Segment Start: Supplied records

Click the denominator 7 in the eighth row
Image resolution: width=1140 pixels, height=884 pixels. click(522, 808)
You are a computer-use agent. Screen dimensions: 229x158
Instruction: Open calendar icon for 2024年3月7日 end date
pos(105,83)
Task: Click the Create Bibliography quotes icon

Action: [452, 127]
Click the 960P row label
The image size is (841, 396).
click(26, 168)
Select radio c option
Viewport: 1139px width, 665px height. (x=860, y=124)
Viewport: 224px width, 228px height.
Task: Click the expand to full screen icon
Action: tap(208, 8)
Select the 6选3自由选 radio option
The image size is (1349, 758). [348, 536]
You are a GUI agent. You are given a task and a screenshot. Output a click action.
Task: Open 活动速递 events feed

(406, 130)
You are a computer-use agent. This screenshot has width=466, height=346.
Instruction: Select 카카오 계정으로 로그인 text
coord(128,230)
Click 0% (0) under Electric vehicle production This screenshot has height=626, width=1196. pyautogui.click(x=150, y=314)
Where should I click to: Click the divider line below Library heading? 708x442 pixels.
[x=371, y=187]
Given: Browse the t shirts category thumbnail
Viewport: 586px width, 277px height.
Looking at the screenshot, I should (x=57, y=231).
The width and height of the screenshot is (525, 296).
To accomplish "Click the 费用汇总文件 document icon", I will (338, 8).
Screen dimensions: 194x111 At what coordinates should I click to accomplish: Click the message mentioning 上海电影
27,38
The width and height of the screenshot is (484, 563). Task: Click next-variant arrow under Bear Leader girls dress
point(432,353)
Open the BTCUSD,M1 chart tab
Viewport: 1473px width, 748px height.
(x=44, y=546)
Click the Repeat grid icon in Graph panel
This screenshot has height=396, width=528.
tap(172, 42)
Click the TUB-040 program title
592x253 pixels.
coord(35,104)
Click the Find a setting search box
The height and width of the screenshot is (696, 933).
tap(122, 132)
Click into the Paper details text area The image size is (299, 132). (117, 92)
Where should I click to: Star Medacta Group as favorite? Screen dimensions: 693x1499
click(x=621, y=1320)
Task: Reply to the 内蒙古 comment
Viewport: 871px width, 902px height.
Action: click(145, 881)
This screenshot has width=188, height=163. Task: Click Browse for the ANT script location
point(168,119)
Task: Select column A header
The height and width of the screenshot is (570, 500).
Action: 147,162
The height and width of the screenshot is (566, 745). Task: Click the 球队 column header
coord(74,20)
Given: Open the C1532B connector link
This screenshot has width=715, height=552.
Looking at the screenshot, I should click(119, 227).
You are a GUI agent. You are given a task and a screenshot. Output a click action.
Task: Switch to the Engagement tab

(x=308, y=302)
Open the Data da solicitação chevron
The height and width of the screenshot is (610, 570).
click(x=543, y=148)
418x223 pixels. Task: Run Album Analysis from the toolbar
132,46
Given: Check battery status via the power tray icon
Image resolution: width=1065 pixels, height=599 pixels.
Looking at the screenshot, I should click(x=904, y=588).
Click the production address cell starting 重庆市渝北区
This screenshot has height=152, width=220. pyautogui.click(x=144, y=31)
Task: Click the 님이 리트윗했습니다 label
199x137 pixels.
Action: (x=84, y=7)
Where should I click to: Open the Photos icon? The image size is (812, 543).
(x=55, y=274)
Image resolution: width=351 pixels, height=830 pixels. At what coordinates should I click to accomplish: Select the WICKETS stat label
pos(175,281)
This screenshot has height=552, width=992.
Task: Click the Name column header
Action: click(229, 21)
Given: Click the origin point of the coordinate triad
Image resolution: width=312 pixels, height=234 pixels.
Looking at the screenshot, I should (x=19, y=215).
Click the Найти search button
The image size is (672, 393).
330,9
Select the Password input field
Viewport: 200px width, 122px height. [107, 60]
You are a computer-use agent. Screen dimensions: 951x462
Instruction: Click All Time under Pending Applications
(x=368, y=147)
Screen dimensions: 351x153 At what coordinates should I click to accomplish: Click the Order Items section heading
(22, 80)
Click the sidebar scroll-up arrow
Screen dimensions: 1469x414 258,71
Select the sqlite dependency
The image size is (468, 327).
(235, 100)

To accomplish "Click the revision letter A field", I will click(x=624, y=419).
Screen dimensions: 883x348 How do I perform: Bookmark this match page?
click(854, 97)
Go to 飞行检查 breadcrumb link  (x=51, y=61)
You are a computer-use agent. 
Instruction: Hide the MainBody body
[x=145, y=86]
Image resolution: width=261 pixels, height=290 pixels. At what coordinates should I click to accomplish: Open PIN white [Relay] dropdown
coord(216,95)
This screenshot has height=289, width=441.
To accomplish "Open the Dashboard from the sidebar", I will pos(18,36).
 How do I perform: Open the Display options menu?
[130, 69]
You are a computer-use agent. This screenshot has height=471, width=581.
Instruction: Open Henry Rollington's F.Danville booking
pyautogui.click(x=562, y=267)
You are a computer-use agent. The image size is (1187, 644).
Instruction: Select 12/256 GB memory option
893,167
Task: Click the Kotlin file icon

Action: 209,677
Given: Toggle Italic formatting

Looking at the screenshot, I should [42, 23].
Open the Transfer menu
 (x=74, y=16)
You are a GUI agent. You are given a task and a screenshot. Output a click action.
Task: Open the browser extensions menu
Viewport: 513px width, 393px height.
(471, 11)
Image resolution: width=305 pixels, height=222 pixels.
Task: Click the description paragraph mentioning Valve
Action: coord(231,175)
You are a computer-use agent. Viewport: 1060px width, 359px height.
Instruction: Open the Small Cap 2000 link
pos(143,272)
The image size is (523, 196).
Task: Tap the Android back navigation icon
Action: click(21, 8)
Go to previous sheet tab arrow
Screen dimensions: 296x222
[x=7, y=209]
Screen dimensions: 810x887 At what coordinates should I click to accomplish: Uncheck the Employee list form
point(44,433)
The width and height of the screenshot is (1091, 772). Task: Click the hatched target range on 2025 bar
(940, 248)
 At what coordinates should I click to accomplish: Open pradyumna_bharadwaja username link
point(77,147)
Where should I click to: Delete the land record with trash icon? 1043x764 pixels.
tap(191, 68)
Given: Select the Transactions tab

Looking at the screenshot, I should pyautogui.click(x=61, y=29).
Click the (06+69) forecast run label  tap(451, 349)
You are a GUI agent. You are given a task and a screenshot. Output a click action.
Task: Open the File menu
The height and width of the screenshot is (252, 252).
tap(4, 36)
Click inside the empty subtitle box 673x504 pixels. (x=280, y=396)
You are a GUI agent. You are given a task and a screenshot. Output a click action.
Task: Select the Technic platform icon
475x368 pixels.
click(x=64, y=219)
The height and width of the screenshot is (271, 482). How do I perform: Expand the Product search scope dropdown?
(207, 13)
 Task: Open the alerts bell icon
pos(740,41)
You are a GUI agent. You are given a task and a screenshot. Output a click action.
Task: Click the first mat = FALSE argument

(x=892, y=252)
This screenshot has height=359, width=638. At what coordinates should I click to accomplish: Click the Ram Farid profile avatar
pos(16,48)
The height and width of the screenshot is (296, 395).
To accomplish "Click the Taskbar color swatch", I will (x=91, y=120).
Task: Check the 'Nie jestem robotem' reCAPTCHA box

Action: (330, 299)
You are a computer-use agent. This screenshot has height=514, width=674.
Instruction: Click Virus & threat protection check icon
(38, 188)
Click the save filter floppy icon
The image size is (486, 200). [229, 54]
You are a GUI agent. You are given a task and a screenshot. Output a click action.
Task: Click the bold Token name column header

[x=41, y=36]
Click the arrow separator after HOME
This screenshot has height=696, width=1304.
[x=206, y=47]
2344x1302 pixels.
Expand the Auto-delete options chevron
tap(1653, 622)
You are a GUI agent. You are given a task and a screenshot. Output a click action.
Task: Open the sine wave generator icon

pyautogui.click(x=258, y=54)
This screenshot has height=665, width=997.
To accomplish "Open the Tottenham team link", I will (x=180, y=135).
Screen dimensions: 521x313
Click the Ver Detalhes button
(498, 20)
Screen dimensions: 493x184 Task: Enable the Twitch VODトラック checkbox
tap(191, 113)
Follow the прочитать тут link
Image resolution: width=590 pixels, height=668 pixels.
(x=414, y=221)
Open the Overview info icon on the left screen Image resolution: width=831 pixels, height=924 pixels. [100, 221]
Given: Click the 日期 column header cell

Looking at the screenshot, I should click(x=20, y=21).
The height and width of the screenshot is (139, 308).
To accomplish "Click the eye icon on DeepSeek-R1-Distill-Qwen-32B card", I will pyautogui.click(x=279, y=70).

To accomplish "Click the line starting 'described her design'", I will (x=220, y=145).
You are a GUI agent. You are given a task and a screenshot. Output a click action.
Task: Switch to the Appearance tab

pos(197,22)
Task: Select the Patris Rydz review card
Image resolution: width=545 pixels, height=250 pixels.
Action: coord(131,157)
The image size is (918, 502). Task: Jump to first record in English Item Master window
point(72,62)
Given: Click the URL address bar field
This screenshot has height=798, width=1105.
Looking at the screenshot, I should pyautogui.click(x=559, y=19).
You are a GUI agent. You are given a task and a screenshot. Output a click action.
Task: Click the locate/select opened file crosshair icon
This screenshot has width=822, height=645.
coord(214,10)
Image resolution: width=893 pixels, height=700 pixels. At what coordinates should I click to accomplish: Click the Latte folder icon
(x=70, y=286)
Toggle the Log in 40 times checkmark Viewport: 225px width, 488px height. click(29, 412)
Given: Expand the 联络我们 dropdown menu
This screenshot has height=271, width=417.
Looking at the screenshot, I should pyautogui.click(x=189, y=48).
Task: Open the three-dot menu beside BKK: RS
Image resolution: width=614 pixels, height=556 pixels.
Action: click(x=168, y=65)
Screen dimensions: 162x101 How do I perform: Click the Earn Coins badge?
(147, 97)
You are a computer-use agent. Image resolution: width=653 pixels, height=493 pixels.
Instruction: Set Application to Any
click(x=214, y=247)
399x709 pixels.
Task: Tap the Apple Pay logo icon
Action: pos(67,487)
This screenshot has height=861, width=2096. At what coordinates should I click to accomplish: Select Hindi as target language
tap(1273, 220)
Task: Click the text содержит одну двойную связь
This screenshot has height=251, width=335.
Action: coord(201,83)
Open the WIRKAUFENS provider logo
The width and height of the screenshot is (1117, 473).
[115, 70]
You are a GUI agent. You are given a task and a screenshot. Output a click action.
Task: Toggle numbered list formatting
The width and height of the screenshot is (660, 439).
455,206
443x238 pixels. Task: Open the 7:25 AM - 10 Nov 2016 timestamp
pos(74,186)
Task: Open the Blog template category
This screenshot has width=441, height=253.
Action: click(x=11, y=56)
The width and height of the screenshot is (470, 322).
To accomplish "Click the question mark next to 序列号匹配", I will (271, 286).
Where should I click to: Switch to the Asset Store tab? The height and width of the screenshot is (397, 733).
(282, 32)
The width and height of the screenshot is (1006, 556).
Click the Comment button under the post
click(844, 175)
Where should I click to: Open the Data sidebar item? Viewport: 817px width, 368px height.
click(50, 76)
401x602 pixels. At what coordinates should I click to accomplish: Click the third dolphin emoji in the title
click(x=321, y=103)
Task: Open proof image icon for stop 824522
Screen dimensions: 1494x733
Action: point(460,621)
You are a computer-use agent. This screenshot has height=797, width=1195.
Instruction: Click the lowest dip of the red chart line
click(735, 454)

Segment End: Supplied records

Task details -> Could you reproduce, exactly, every line above from the line with "Image resolution: width=261" to the line with "You are a computer-use agent. The", and no other line? Both ends count.

Solution below ->
Image resolution: width=261 pixels, height=290 pixels. At what coordinates should I click to accomplish: Open PIN white [Relay] dropdown
coord(216,95)
This screenshot has height=289, width=441.
To accomplish "Open the Dashboard from the sidebar", I will pos(18,36).
 How do I perform: Open the Display options menu?
[130, 69]
You are a computer-use agent. This screenshot has height=471, width=581.
Instruction: Open Henry Rollington's F.Danville booking
pyautogui.click(x=562, y=267)
You are a computer-use agent. The image size is (1187, 644).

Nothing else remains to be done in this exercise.